In fin dei conti neanche a Mosca sembrano ancora pronti a rinunciare all’euro e al dollaro per i pagamenti del gas. Ma il passaggio al rublo, considerato obbligatorio da Vladimir Putin, diventa ogni giorno più credibile.

«La Banca centrale sta mettendo a punto il meccanismo», ha detto ieri il portavoce del presidente russo, Dmitri Peskov, cancellando nei fatti la scadenza fissata a quest’oggi.

LA QUESTIONE È CENTRALE. Fa parte delle misure con cui il team economico del Cremlino intende difendersi dalle sanzioni. E risponde anche a un preciso disegno politico maturato dopo il caso delle riserve congelate su conti all’estero. Putin in persona ne ha discusso ieri al telefono con il premier italiano, Mario Draghi, e poi con il cancelliere tedesco, Olaf Scholz.

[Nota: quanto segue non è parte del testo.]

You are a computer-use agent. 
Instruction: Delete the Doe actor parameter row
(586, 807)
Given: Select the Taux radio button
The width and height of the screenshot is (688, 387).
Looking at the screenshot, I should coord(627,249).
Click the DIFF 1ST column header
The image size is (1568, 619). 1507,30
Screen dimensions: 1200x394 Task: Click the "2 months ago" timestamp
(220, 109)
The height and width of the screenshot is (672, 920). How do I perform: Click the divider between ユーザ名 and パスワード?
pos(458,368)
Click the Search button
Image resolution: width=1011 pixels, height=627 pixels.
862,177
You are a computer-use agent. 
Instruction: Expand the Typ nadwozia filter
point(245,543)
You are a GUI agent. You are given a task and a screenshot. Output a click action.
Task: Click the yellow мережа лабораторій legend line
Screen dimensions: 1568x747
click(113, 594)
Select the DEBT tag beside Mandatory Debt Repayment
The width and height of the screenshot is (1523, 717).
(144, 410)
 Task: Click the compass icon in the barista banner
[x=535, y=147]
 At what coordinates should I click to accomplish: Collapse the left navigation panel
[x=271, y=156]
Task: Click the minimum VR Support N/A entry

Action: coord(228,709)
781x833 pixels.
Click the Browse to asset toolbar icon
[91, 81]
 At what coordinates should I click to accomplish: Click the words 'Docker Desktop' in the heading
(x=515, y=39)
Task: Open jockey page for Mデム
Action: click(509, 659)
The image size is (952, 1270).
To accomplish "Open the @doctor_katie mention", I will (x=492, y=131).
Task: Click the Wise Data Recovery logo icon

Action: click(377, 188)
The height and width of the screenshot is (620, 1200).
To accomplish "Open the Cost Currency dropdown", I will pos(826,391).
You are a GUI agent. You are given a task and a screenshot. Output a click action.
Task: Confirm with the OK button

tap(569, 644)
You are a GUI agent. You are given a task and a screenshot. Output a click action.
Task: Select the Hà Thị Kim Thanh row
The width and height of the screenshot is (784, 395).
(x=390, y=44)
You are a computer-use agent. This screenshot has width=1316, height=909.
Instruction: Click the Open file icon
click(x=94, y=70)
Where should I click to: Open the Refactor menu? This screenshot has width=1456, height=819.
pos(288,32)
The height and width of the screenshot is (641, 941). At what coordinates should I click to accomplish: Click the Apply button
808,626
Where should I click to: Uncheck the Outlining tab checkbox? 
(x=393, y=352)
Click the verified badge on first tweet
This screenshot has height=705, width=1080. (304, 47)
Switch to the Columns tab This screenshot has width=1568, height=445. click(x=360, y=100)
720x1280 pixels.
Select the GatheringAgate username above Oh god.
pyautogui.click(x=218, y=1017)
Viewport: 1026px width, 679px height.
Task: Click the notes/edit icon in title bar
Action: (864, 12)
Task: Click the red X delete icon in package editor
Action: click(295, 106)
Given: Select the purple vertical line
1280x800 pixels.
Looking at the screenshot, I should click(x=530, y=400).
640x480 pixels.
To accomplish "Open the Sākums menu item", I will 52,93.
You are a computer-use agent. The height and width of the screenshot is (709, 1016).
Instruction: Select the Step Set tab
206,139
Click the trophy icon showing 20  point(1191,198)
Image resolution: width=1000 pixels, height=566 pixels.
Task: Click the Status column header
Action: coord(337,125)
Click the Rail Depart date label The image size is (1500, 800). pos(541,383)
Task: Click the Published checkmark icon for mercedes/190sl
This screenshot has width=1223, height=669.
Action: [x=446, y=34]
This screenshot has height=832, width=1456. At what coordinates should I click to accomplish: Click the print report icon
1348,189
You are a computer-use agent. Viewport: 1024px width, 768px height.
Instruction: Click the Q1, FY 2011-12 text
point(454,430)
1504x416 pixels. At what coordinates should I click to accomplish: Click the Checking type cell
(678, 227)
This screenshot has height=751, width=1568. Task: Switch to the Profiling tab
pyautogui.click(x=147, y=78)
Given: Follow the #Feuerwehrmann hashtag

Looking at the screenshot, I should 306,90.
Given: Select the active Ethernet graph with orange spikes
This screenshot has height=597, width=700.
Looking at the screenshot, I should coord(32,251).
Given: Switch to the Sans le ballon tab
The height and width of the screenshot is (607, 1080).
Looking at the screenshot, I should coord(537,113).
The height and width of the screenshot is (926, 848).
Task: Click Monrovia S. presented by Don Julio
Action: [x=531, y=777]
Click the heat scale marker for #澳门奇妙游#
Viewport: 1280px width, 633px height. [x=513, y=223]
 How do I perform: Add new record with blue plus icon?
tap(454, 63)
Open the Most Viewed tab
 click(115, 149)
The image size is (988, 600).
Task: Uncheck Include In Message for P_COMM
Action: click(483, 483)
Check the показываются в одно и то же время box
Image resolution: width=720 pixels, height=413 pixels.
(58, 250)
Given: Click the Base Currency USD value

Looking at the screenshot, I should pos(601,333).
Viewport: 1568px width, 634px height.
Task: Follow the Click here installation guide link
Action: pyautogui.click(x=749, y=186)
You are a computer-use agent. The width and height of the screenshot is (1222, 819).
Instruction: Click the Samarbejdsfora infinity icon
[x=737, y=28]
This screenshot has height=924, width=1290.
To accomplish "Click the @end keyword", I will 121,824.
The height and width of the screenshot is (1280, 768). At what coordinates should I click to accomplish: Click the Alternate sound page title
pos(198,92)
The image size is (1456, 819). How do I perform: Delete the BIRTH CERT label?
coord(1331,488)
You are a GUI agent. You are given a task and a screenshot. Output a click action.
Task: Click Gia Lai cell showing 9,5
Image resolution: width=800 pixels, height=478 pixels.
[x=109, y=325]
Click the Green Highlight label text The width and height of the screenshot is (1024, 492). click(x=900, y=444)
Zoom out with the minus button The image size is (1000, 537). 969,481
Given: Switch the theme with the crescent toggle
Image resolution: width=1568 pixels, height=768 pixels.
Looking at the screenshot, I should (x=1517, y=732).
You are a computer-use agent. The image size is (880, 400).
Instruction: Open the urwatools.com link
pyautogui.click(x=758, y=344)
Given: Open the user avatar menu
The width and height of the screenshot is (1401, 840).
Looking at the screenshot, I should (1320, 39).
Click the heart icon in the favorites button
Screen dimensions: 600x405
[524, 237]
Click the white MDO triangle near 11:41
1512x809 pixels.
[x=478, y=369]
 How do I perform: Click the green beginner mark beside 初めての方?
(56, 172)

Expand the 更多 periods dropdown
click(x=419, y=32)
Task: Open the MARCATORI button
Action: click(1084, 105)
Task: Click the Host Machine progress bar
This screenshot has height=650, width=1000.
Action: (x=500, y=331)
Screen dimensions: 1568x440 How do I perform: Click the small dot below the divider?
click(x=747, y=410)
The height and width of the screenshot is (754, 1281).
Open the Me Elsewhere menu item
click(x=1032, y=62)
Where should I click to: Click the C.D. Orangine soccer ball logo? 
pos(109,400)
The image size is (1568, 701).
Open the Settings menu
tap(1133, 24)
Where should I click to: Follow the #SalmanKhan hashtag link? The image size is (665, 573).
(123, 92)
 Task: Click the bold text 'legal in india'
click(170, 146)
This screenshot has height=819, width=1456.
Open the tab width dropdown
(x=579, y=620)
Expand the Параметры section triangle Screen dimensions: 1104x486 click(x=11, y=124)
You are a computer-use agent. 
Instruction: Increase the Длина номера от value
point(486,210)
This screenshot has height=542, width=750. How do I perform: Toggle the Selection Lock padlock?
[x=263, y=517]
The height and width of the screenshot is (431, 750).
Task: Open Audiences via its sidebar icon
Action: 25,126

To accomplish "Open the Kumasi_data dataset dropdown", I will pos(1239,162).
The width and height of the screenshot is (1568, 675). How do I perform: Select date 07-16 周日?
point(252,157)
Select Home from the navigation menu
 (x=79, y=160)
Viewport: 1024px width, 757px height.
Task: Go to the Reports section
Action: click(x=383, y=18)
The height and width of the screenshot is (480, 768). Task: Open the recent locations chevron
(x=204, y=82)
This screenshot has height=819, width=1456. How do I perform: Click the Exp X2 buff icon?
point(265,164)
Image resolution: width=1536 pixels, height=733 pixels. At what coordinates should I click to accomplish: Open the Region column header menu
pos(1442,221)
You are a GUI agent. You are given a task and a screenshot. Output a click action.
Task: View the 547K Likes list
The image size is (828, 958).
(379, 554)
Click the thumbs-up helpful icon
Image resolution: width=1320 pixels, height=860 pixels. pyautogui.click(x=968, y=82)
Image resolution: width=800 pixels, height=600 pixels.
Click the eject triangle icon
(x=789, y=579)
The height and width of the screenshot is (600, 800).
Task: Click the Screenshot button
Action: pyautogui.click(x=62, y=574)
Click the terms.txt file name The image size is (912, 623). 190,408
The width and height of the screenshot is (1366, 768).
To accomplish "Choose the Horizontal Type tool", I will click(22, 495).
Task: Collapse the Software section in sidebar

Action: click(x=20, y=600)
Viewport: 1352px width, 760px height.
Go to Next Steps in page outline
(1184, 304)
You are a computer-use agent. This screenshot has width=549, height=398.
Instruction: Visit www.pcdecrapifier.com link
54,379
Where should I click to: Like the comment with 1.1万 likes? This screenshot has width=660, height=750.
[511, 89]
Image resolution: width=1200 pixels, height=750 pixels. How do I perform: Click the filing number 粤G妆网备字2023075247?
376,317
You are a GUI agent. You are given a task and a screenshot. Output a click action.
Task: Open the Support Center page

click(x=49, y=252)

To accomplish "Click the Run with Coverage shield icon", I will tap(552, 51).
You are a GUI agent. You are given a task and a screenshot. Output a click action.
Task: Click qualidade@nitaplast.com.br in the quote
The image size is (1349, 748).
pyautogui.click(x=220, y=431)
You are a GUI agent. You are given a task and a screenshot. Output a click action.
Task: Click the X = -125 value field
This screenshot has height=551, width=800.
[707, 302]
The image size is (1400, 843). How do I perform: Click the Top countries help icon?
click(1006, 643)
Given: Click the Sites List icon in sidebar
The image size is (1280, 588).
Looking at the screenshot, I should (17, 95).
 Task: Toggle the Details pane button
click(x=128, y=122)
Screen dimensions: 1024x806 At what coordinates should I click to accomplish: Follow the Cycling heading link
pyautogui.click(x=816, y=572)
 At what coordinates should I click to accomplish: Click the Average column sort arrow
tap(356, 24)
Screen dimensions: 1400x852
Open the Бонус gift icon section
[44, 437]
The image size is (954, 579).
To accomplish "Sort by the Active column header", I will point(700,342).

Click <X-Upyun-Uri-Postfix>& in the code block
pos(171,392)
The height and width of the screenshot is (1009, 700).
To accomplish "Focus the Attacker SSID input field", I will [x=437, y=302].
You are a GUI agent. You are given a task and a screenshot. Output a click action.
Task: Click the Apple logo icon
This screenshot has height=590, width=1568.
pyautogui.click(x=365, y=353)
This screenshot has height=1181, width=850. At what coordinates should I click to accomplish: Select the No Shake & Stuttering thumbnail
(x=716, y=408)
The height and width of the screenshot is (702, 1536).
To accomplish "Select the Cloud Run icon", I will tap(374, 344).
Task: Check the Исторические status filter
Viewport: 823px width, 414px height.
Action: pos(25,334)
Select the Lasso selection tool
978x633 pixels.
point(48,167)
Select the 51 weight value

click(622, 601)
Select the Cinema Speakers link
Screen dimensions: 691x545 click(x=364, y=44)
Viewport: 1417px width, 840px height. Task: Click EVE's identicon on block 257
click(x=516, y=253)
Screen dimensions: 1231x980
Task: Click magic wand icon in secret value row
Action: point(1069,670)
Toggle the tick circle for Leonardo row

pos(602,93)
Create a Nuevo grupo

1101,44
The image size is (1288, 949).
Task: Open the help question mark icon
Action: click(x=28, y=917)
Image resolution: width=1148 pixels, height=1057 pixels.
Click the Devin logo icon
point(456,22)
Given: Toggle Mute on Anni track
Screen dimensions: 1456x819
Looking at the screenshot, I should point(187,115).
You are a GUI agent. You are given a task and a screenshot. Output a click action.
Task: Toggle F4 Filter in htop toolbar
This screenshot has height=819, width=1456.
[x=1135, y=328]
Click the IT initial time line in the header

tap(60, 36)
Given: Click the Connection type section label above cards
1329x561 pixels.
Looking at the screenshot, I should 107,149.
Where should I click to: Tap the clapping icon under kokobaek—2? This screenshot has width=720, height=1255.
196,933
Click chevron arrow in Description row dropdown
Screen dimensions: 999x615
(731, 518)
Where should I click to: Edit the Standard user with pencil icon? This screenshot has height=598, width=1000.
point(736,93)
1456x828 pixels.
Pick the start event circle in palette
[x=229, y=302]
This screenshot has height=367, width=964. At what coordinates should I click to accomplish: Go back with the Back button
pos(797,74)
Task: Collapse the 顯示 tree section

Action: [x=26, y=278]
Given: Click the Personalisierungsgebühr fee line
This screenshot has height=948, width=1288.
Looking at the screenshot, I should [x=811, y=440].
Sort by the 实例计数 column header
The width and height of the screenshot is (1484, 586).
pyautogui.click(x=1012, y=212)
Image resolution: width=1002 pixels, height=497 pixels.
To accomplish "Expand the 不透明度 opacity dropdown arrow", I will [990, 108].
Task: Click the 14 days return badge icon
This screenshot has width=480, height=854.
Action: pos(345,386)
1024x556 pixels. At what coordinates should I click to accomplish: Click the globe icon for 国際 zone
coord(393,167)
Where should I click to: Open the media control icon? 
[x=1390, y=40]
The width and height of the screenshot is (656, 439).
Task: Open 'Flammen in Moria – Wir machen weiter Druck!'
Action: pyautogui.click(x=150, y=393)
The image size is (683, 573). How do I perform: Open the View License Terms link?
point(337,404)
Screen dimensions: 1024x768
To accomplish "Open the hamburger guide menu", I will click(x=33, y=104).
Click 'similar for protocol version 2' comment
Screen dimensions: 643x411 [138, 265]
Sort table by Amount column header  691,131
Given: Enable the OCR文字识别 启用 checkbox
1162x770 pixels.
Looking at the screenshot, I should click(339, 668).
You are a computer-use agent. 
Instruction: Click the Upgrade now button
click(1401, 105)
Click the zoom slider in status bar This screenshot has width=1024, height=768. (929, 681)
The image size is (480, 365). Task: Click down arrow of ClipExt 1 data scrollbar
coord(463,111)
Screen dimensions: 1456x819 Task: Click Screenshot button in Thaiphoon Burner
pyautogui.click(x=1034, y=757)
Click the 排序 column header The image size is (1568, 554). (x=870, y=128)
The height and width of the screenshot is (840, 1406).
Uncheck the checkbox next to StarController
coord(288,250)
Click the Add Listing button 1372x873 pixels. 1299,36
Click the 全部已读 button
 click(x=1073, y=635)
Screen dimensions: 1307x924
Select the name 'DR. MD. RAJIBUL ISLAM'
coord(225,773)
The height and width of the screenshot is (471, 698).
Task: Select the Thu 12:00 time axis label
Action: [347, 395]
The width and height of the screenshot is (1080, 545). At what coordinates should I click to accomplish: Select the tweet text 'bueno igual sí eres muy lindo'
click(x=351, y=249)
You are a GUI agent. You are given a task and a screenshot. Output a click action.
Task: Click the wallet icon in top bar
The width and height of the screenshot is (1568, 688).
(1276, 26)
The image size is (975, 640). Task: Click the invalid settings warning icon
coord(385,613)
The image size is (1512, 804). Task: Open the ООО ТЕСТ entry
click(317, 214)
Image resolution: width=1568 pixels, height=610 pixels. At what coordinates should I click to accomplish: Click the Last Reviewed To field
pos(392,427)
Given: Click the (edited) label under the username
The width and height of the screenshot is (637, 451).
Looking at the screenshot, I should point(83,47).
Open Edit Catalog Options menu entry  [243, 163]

Proprio nel colloquio con quest’ultimo ha affermato che il passaggio al rublo «non deve comportare peggiori condizioni contrattuali» per i clienti europei. Insomma, nessuno è ancora in grado di stabilire i tempi né tanto meno le conseguenze industriali dell’operazione, ma sembra che tutti ci facciano già i conti.

LA TENDENZA È SEGUITA da una anomala distribuzione delle forniture dalla Russia all’Europa. Secondo l’agenzia Reuters il flusso del gasdotto Yamal è stato ieri pari a zero. Nord Stream 1 funziona regolarmente. E lo stesso vale per la rete che attraversa l’Ucraina.

«Il 30 marzo abbiamo consegnato 109 milioni e mezzo di metri cubi di gas», ha detto il portavoce di Gazprom, confermando, così, una curiosa circostanza: anche nel bel mezzo dell’invasione militare l’Ucraina riceve dalla Russia il compenso per i diritti di transito.

Gli effetti della strategia gas contro rubli sono, come detto, imprevedibili. In casi straordinari si guarda sovente alla Germania, e in Germania il Consiglio economico del governo ha ridotto proprio ieri quasi di due terzi le previsioni sulla crescita nel 2022, piegandole dal 4,6 all’1,8 per cento.

Uno dei rappresentanti del Consiglio, Volker Wieland, ha parlato di «rischio recessione sostanziale» e ha proposto di ridurre la dipendenza energetica dalla Russia anche con il ritorno alla tecnologia nucleare. Sempre ieri, a Berlino, è cominciata la prima fase di un piano che potrebbe condurre al razionamento del gas. «Adesso ogni kilowattora è importante», ha detto il vicecancelliere, e ministro dell’Economia, Robert Habeck, dei Verdi. Una misura analoga è stata assunta dopo poche ore in Austria.

PER I RUSSI IL GAS rappresenta, peraltro, soltanto una parte della storia. L’Unione dei produttori agricoli ha chiesto alla Banca centrale un intervento per garantire ad alcuni importanti partner come Egitto, Iran, Turchia e Arabia Saudita di compiere i pagamenti in rubli. L’export russo di cereali, è cosa nota, ha un peso decisivo negli equilibri interni di molti paesi del medio oriente, ma dall’inizio della guerra in Ucraina ha incontrato due fondamentali ostacoli.

Uno è di natura finanziaria: per le banche è più complesso effettuare trasferimenti in dollari e in euro verso la Russia. Il secondo è logistico: nel timore di sequestri, la merce non è più pagata al porto di partenza, ma a quello di arrivo.

Il presidente della Duma, Vyacheslav Volodyn, ha già inserito il tema sull’agenda parlamentare. «I deputati non solo ritengono corretta la decisione di Putin sul gas, ma pensano che sia opportuno allargare l’elenco dell’export in rubli», ha scritto ieri sui suoi canali social.

Altro segnale che la Russia, al di là dei ritardi e soprattutto al di là dei singoli comparti economici, fa sul serio sulla questione monetaria: l’ex presidente Dmitri Medvedev, oggi numero due del Consiglio di sicurezza russo, ha rilasciato ieri dichiarazioni interessanti a proposito di una «nuova logica» che starebbe emergendo negli scambi globali.

«LA FIDUCIA NELLE VALUTE di riserva si dissolve come una nebbia mattutina», ha detto Medvedev, secondo il quale «l’era delle valute regionali sta arrivando, e non importa che alcuni paesi lo vogliano o meno. Molto presto si dovrà negoziare un nuovo ordine finanziario mondiale. L’ultima parola spetterà alle nazioni che hanno un’economia forte e avanzata, che possono contare su finanze pubbliche sane e su un sistema monetario affidabile».